▶ [WHAT YOU ARE ASKED TO DO] Give back an exact copy of the lines in the records below, from the line that has "Tap the Android back navigation button" through the line that has "This screenshot has width=457, height=1023.", and nothing besides.

▶ [RECORDED INFORMATION]
##########
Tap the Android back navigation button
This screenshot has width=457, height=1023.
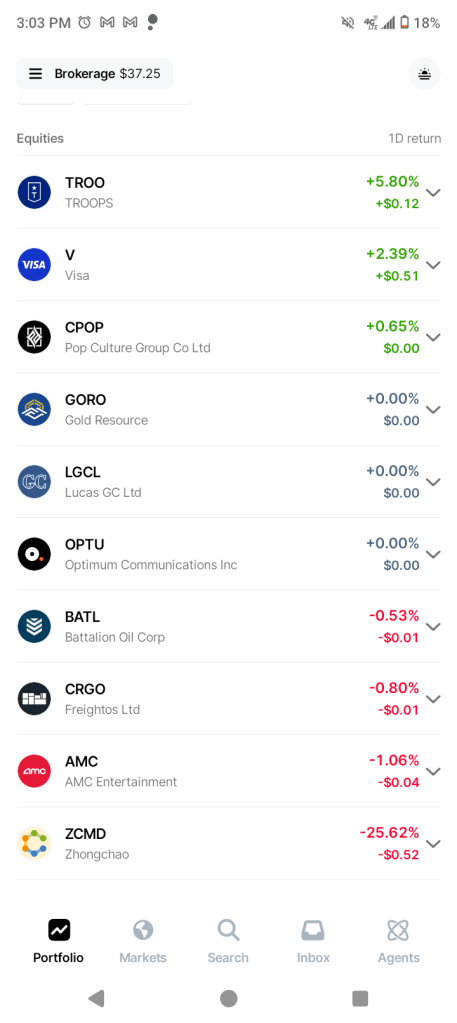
##########
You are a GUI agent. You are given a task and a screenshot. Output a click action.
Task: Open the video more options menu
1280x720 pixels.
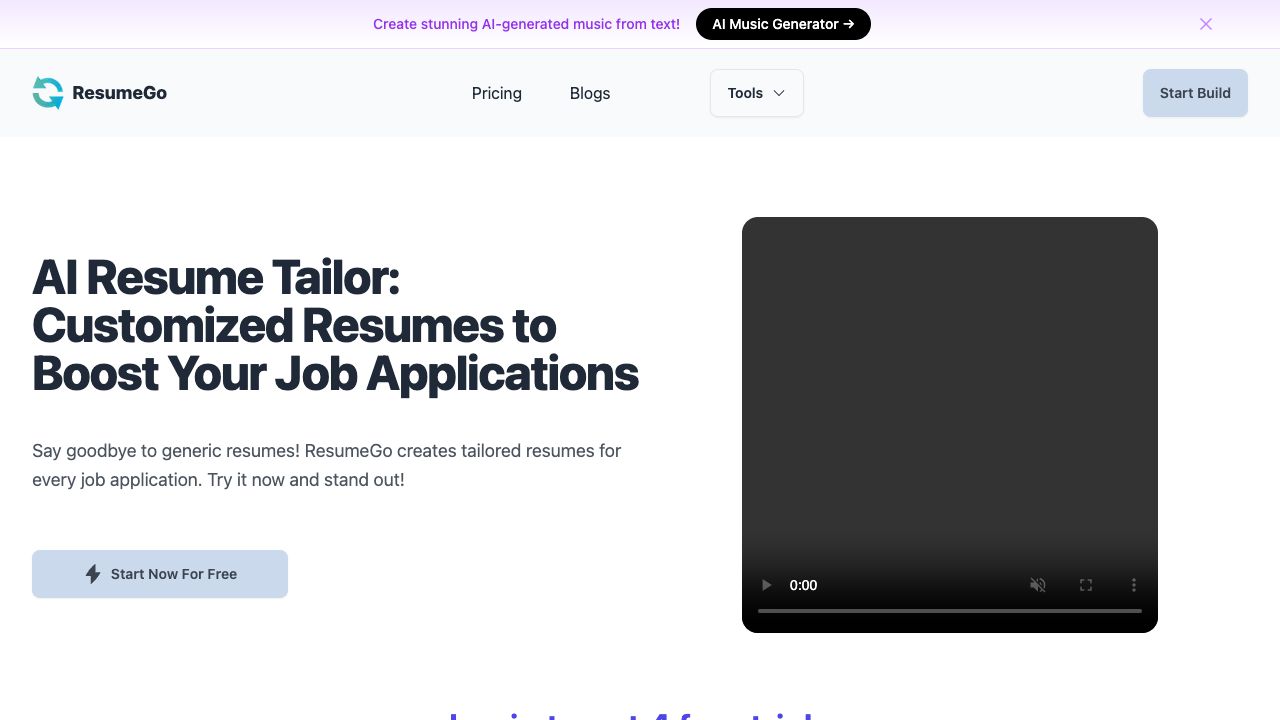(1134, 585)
##########
▶ [ANSWER TO THIS PROBLEM]
Tap the Android back navigation button
This screenshot has width=457, height=1023.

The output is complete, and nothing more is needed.